How To Cook The Perfect Brown Rice
Serves: 3–6 · Prep: 1 min · Soak: 2 hours to overnight · Cook: 25 min
Storage: Refrigerate 4–5 days. Reheat with a splash of water.
How to Make It
Add 1 cup brown rice to a large bowl or pot and cover with 2–3 cups lukewarm water.
Soak uncovered at room temperature for at least 2 hours or overnight.
Drain and rinse the rice once more.
Transfer rice to a pot with 1½ cups fresh water.
Bring to a boil over medium-high heat.
Stir in 1 tsp olive oil and a pinch of sea salt.
Reduce heat to low, cover, and simmer for 15 minutes.

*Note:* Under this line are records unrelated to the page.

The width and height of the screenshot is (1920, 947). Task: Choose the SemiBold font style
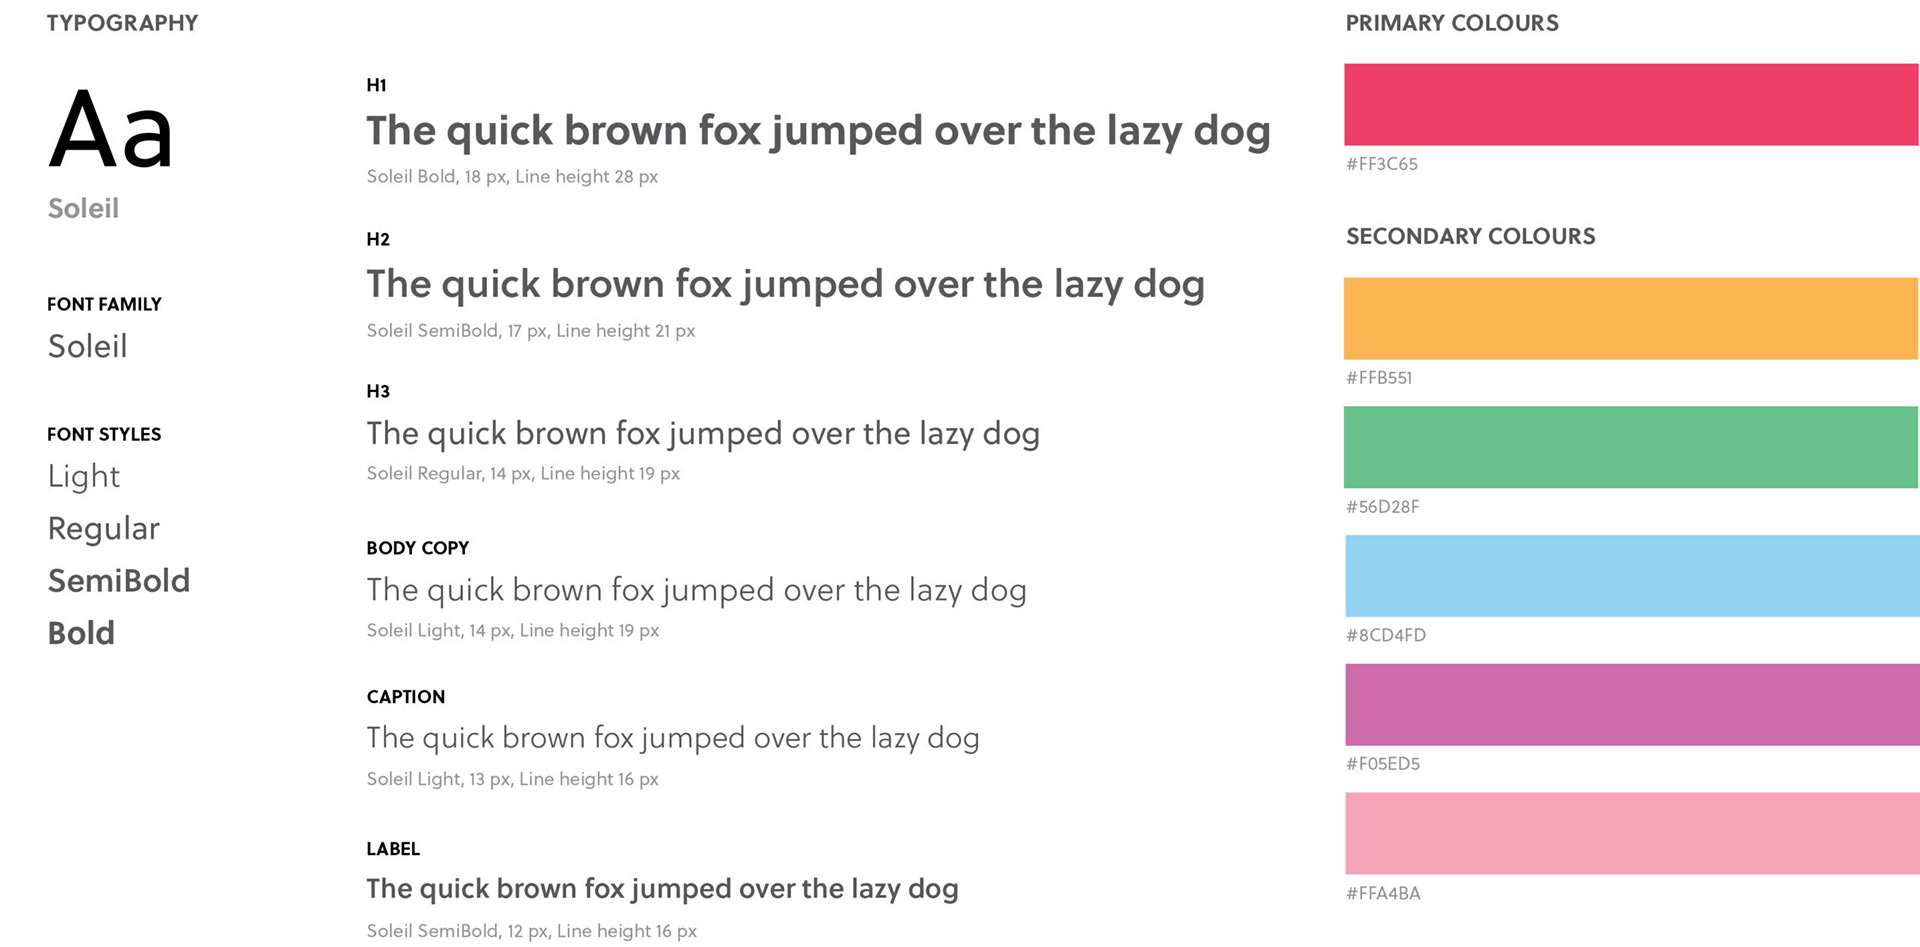coord(119,581)
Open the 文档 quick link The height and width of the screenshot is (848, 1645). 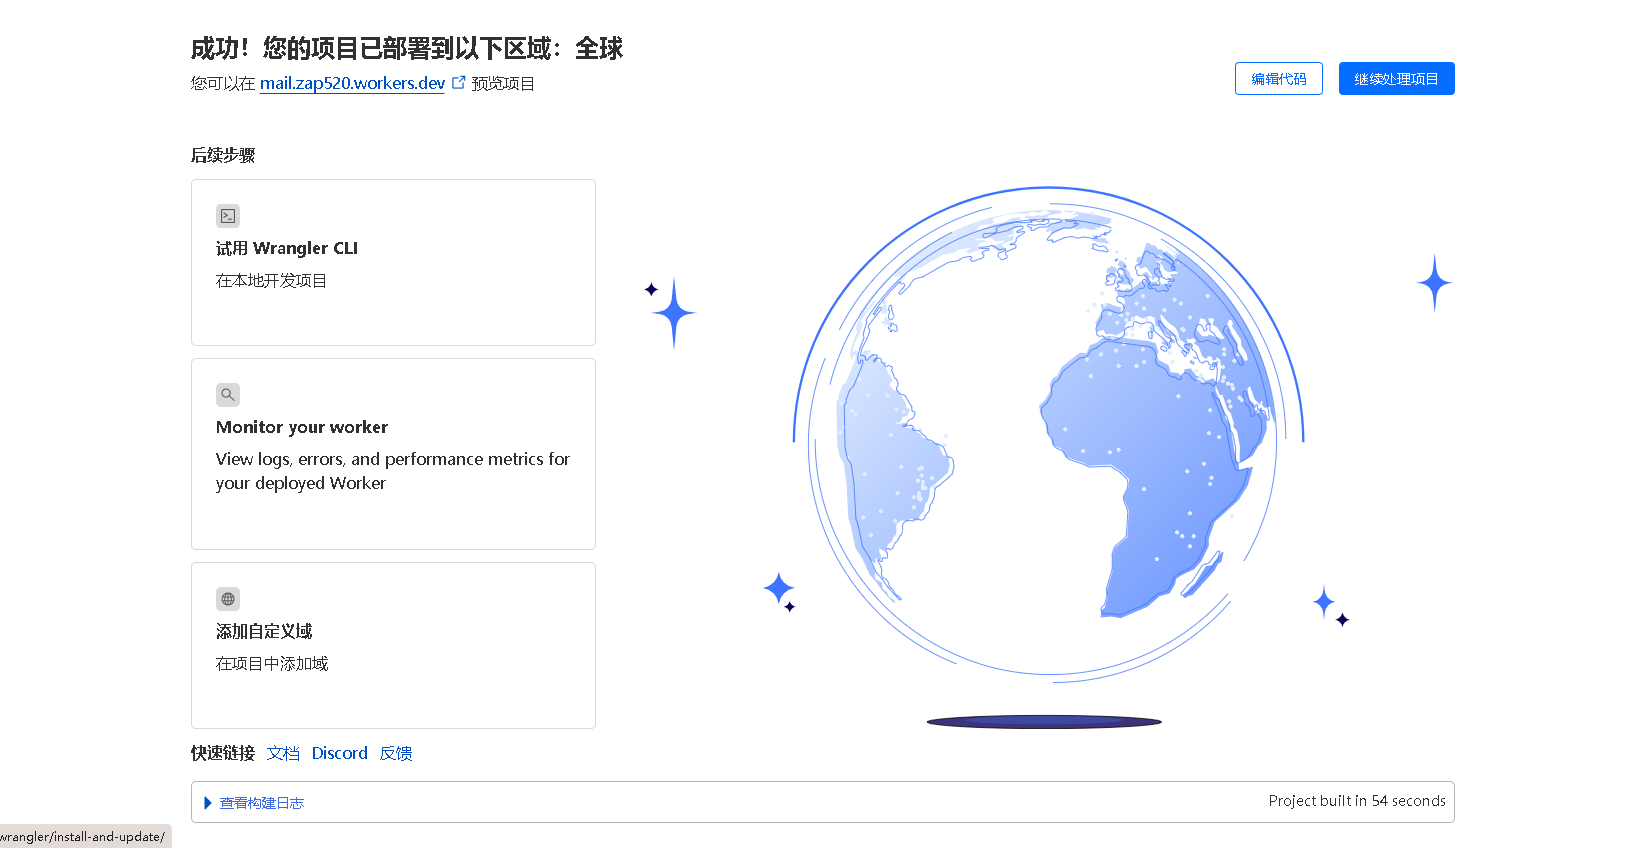point(283,753)
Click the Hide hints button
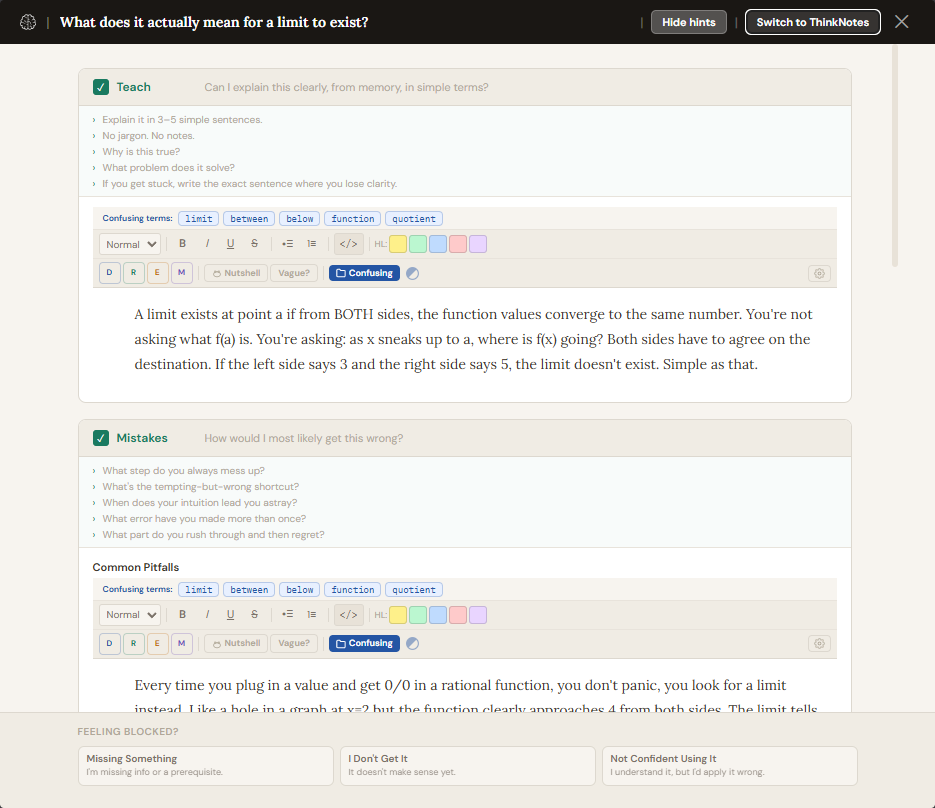935x808 pixels. point(689,22)
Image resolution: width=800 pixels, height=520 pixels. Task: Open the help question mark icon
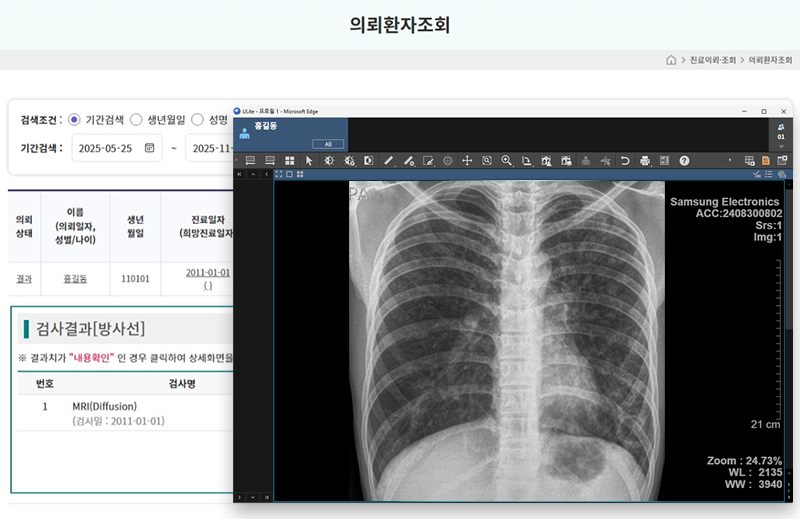(684, 160)
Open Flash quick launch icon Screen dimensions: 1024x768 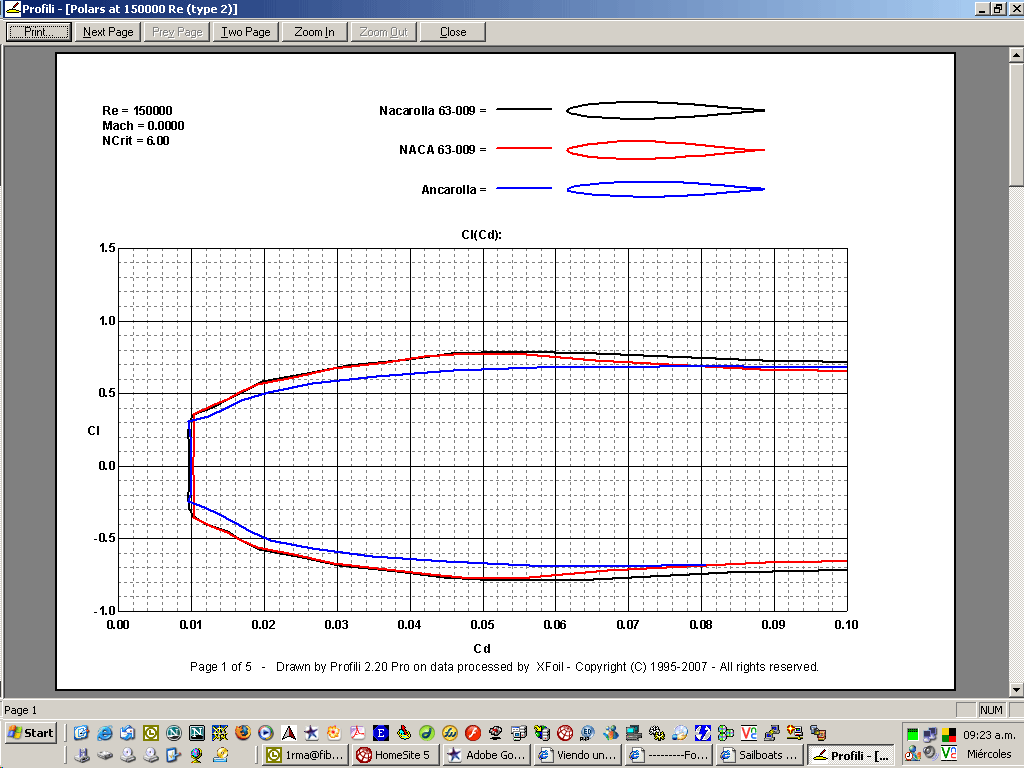(474, 733)
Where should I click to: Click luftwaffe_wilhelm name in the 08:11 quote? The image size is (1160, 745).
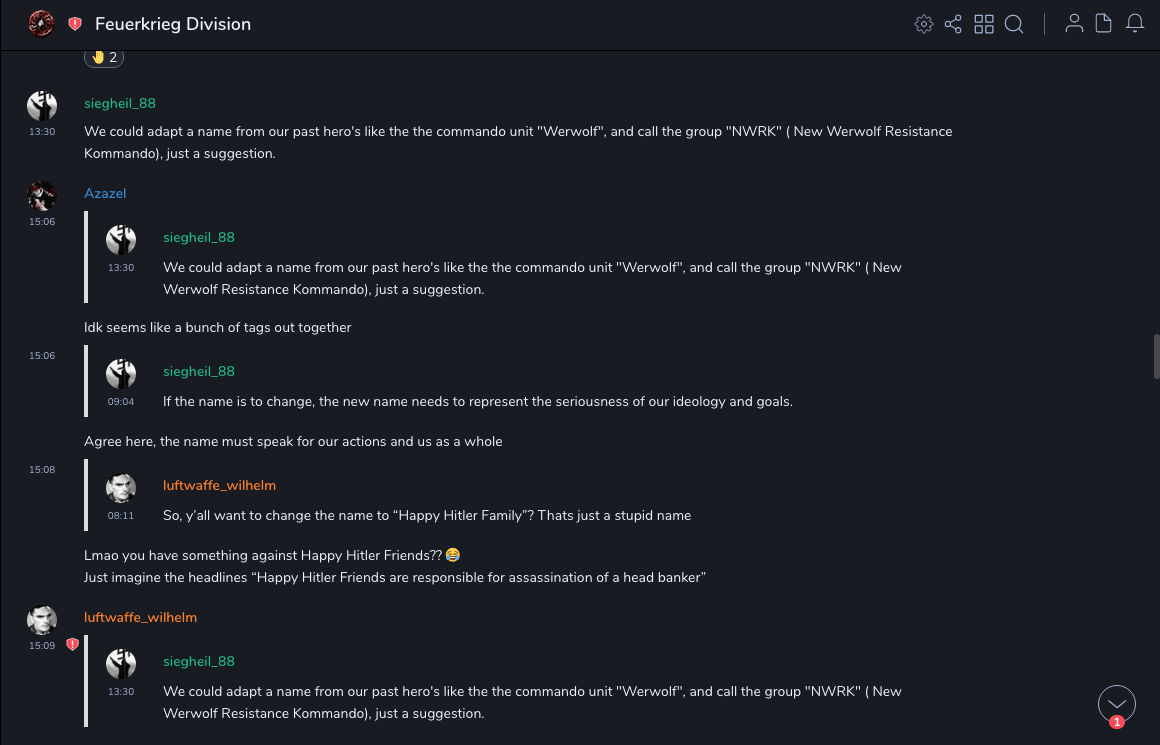pyautogui.click(x=219, y=485)

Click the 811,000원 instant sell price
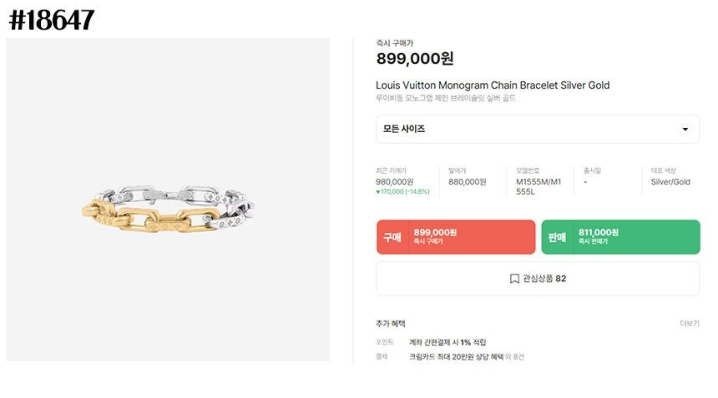pos(598,232)
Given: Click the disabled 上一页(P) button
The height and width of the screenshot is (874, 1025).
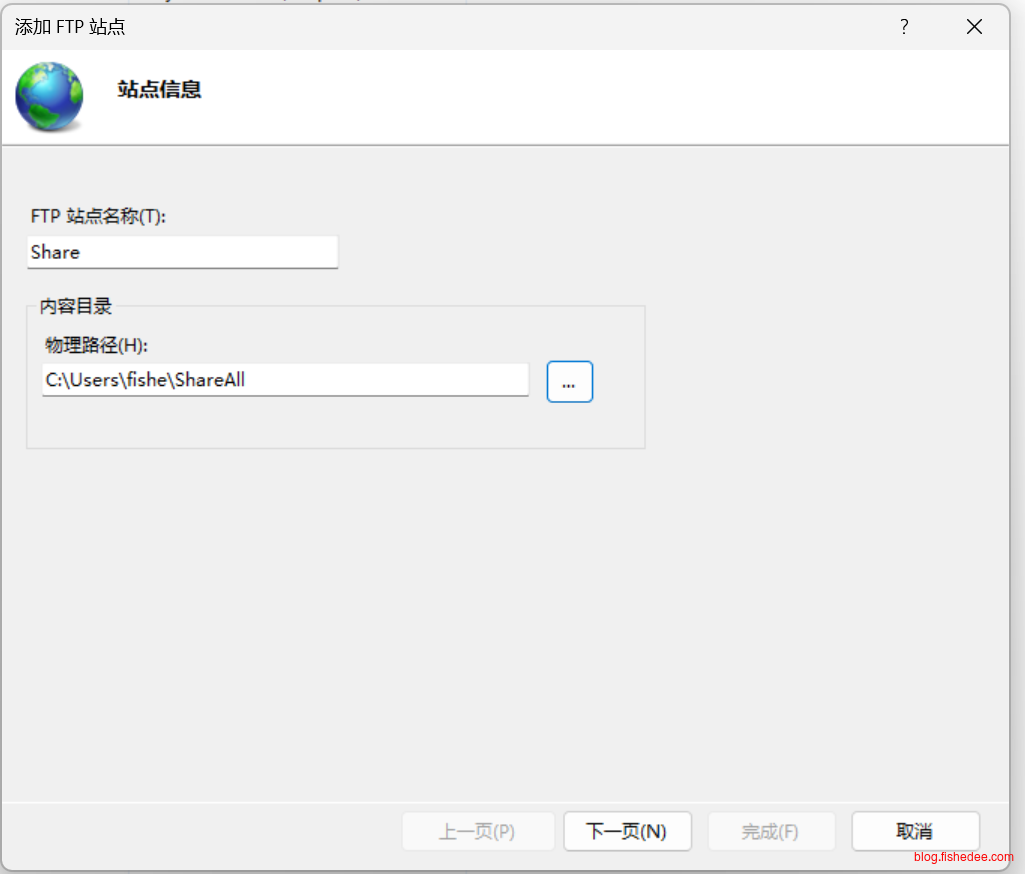Looking at the screenshot, I should 478,831.
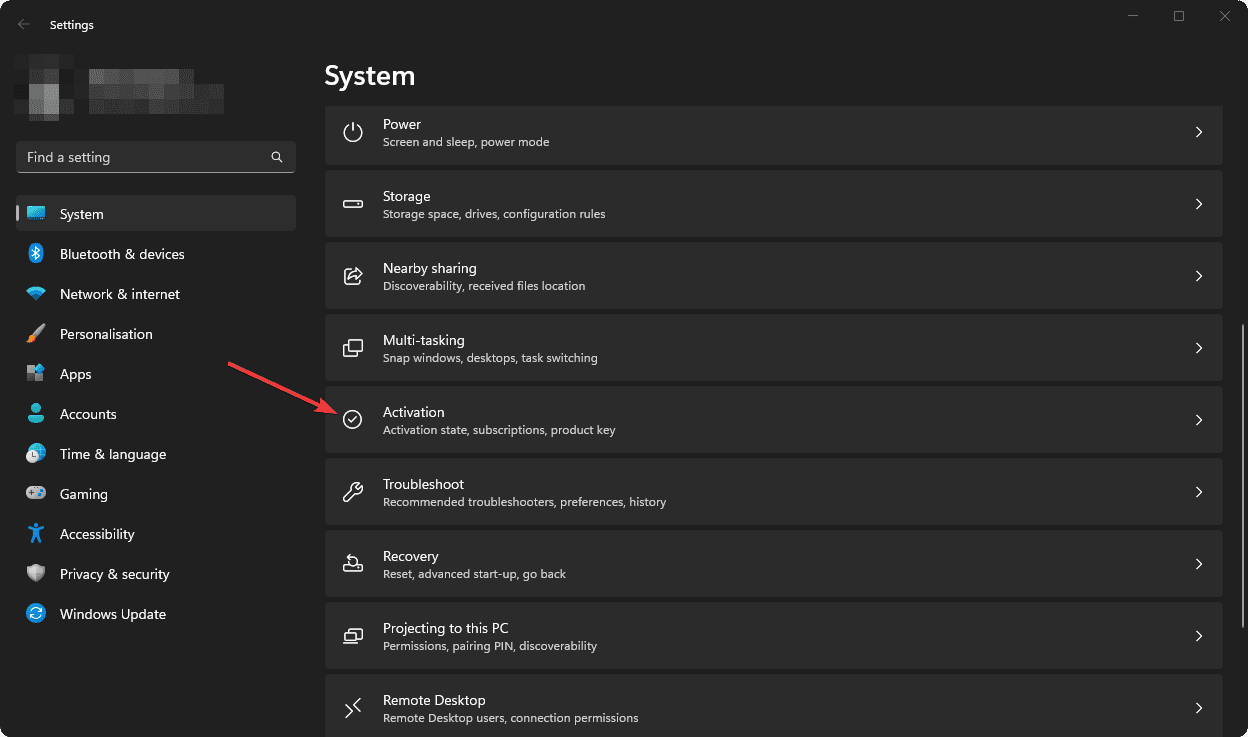1248x737 pixels.
Task: Click the Personalisation paintbrush icon
Action: pos(36,333)
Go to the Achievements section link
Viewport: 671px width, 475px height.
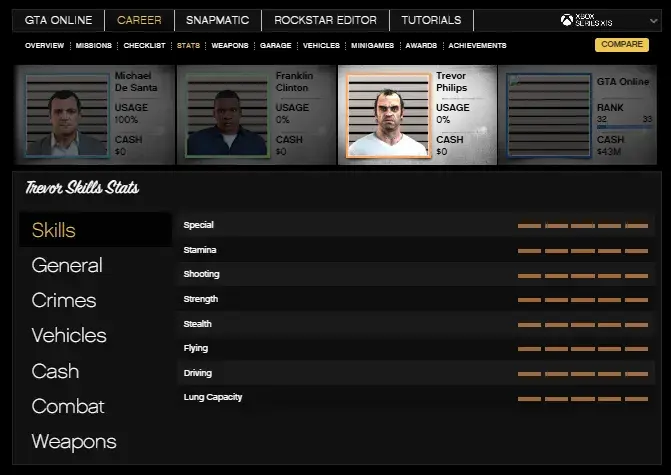click(477, 46)
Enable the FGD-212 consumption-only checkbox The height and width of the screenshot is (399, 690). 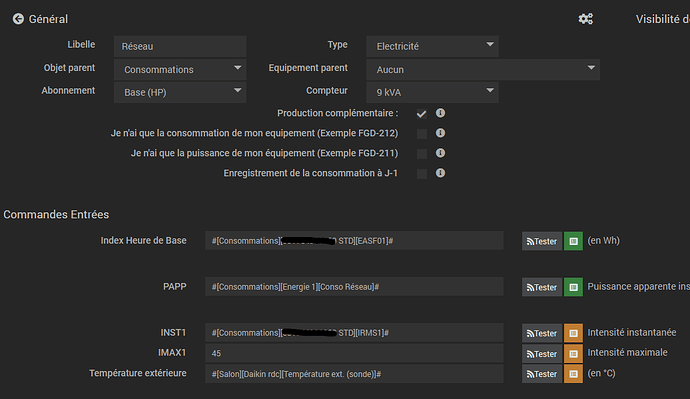click(x=422, y=134)
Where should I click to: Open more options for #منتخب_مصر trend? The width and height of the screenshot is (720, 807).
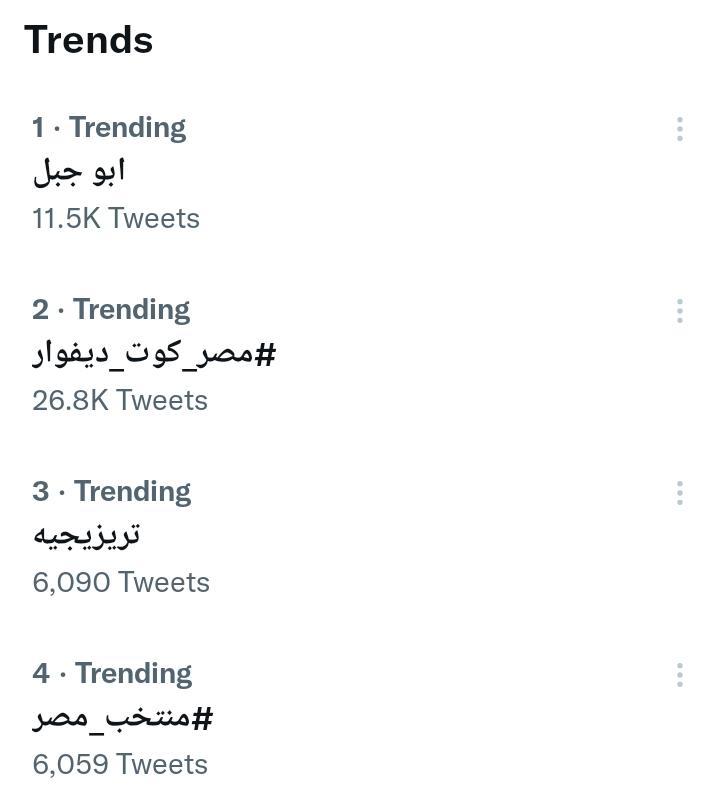tap(680, 675)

Turn off heat and let sit covered for 10 minutes.
Remove lid, rest 5 minutes, then fluff gently with a fork.
Eat Shed Glow® Meal Builder
Counts as: Complex Carbs
Portions: Women 1/2 cup · Men 1 cup
Portions may adjust based on hunger, activity level, and individual goals.
Notes
Despite being labeled a healthier grain due to its fiber content, brown rice is naturally higher in arsenic than white rice. Soaking brown rice for at least 2 hours (or overnight) can reduce arsenic content by up to 80%, improve digestibility, and shorten cooking time.